* Start EXTRACT TO READ *

# smoking without wood



## smokymcsmokster (Jul 18, 2014)

my landlord has complained about my smoker, i was wondering if i would still get somewhat of a smoky flavour just using lump charcoal and no wood at all in attempt to keep the smoke down. and lets say if i minion method lump will it still generate a lot of smoke?


----------



## dirtsailor2003 (Jul 18, 2014)

lump charcoal burns pretty clean, once it gets up and running. As far as smokey flavor it wont be the same as smoking with other woods. Your landlord may still complain as its still going to smell.


----------



## chef jimmyj (Jul 18, 2014)

I have an upstairs neighbor that has a fit every time I Smoke. I wait for windy days and put a 20" Fan, 6" from the vent, that blows the smoke away from the building. He stopped bitching but grumbles when he is out on his balcony. 

As far as Lump goes, the bulk for the flavor components are already burned away. Briquettes have some saw dust, Hickory or Mesquite that will give heat and some smoke. Try those and don't forget...3-4 hours will give good Smoke flavor, then go in the Oven, with or without foil and finish the cook. Combining all these techniques and keeping the man informed on how you are trying to accomadate him may help. If he eats smoked meat, a couple pounds of Bacon, Sausage or Pulled Pork goes a long way. I tried giving my neighbor some , he said he doesn't like smoked meat...
	

	
	
		
		



		
			






...Who the hell doesn't like Smoked Meat!...
	

	
	
		
		



		
		
	


	





...JJ


----------



## ameskimo1 (Jul 18, 2014)

* End EXTRACT TO READ *

JOB 1: Name the meats chef jimmyj suggests offering a couple pounds of in the thread on smoking without wood.
JOB 2: Pick up the thread on smoking without wood after its last line and carry it on.

* Start DATASET CONTENT *

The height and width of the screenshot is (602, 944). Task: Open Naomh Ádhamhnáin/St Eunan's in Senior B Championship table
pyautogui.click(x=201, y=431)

* End DATASET CONTENT *

WRITTEN ANSWER 1: Bacon, Sausage, Pulled Pork

WRITTEN ANSWER 2:
What a bummer....you should try making him some nice smoked ribs or cheese, try to win him over.

Could try a small iron chip box and use only the lighter fruit woods. Still going to smoke but likely not as much and he may find the sent more appealing.


----------



## foamheart (Jul 18, 2014)

I hate to even say this, but everyone is waiting for someone to, so I'll throw it out there........ Liquid Smoke

<looks both ways and hastily departs>


----------



## chef jimmyj (Jul 18, 2014)

Foamheart said:


> I hate to even say this, but everyone is waiting for someone to, so I'll throw it out there........ Liquid Smoke
> 
> <looks both ways and hastily departs>


The only way this works is basting or spritzing with straight liquid smoke or 2:1 LS to water and only near the end of the cook. If spritzed too early or cut with too much water there is little flavor impact. Adding the Liquid Smoke at the end and just cooking until dry works ok but adding it frequently near the end can give a bitter taste. There was an episode of Food Detectives, I believe it was Season 2 Episode 5, where they make Liquid Smoke and run a taste test of Baked Ribs with LS and actual Smoked Ribs. Most of the testers picked the LS Baked Ribs as the real deal. I have tried this and found most of the flavor evaporates over the course of the oven roasting. You are better off adding a bunch of Smoked Paprika to your Rub and Liquid Smoke to your BBQ Sauce. Has anyone had luck with LS?...JJ


----------



## foamheart (Jul 18, 2014)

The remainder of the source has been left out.